Collected data entries:
........
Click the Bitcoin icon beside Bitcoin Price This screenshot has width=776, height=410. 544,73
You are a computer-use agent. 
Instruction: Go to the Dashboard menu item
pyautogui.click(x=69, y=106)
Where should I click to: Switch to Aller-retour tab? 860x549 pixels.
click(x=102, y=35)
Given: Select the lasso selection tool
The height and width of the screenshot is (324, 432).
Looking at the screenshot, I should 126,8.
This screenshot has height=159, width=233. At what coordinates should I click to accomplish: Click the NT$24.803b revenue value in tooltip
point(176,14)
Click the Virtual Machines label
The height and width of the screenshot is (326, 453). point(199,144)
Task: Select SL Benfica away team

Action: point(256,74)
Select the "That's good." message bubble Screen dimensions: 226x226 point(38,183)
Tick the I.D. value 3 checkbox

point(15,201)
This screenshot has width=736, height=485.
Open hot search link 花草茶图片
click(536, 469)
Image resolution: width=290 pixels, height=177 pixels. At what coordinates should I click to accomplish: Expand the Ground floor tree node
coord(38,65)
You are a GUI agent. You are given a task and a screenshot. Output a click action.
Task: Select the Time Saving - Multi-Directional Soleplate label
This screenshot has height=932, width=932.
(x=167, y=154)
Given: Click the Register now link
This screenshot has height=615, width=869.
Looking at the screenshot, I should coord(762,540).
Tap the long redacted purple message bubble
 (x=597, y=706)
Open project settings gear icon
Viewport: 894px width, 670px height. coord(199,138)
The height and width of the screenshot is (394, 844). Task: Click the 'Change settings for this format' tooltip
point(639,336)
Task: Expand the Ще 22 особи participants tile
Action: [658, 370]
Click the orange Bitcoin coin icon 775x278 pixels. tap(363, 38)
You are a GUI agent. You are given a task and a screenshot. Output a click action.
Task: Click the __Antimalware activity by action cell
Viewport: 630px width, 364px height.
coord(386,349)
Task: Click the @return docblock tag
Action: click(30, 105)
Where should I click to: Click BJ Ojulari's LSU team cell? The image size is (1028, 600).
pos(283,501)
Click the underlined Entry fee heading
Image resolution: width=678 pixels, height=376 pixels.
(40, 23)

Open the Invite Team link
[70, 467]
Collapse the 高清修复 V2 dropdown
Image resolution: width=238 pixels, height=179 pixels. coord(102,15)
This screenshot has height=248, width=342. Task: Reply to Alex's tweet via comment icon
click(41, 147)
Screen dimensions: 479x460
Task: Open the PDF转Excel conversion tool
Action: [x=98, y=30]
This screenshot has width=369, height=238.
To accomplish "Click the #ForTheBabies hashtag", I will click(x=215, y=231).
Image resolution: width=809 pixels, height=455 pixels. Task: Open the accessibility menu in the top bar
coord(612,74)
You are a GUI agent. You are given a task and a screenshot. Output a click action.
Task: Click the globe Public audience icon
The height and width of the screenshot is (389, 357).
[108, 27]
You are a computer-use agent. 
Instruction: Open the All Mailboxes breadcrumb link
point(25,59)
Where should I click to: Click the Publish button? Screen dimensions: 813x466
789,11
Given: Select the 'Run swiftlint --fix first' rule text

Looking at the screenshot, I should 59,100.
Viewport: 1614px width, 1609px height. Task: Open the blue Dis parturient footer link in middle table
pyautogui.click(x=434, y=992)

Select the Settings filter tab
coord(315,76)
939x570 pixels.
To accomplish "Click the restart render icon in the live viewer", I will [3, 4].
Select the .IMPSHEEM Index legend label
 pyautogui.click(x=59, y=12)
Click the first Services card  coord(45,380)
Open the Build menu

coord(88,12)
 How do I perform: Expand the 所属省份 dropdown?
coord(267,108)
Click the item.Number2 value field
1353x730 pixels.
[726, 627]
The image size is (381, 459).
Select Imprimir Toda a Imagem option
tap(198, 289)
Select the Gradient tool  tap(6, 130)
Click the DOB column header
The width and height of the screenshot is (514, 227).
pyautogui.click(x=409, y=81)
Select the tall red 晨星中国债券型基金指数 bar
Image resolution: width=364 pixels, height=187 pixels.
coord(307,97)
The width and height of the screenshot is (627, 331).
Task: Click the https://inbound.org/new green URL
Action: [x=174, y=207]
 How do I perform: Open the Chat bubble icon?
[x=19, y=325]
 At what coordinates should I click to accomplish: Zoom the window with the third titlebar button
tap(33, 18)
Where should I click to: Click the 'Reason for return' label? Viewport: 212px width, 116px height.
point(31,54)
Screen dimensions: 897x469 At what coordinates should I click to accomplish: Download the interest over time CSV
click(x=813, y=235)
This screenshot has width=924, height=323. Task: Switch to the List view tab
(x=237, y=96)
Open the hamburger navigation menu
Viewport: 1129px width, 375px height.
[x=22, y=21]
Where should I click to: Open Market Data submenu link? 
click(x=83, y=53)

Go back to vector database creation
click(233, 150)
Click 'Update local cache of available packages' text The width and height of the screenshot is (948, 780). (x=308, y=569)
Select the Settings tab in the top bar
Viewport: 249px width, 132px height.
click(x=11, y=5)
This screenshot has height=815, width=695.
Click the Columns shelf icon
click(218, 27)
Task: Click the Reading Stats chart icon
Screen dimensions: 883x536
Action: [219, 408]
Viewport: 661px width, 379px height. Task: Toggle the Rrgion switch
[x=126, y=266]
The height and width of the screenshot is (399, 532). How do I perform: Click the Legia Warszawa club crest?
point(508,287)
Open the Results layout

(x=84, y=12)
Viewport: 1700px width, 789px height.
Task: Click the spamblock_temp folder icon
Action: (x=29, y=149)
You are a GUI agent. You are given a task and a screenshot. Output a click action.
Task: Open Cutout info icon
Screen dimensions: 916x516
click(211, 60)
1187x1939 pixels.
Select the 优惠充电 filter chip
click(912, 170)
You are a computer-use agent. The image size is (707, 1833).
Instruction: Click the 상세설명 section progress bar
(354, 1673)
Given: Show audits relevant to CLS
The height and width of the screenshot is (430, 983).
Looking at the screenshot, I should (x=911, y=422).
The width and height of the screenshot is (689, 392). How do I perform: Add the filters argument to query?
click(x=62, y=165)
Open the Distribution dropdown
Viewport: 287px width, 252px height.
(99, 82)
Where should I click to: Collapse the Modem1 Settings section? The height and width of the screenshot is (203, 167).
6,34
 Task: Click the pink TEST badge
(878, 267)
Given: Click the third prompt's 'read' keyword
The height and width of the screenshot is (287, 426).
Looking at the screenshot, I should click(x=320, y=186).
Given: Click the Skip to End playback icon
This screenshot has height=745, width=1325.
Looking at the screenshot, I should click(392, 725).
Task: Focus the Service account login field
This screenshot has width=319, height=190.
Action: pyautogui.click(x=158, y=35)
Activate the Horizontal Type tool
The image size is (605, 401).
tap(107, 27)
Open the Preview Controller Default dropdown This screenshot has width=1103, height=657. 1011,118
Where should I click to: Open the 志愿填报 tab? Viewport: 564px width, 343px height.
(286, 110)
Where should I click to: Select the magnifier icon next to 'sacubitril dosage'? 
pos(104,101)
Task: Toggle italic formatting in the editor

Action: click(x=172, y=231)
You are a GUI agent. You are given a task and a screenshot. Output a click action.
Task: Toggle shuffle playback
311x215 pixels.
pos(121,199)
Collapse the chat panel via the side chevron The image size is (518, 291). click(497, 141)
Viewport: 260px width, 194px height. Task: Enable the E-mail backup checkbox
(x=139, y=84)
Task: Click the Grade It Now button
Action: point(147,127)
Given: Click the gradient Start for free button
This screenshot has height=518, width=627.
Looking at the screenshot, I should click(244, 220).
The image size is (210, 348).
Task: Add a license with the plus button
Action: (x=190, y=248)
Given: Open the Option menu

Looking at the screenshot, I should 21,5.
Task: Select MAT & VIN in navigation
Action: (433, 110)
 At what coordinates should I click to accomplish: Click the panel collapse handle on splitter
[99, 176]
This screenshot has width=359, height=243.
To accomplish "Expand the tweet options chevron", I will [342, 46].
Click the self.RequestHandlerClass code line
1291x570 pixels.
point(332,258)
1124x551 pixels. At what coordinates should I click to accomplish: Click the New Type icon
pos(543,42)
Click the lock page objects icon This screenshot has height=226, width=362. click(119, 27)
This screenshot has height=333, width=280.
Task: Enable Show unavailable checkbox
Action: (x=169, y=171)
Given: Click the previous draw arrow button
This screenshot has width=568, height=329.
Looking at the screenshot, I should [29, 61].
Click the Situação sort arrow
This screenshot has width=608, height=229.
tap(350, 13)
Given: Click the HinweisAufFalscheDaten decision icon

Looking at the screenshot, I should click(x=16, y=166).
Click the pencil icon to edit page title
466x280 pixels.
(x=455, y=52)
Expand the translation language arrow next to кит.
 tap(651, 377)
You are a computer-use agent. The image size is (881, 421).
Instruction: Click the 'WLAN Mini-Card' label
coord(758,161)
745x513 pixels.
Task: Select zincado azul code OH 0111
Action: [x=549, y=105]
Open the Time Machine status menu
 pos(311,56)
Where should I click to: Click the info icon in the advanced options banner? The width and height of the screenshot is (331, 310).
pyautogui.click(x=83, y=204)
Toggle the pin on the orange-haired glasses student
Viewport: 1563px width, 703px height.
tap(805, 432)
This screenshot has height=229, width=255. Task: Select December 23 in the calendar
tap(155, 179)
........
▶ **Task goal**: Search the entries for the word "chevron", then copy every line in which it is found.

▶ **Task response**:
Collapse the chat panel via the side chevron The image size is (518, 291). click(497, 141)
To accomplish "Expand the tweet options chevron", I will [342, 46].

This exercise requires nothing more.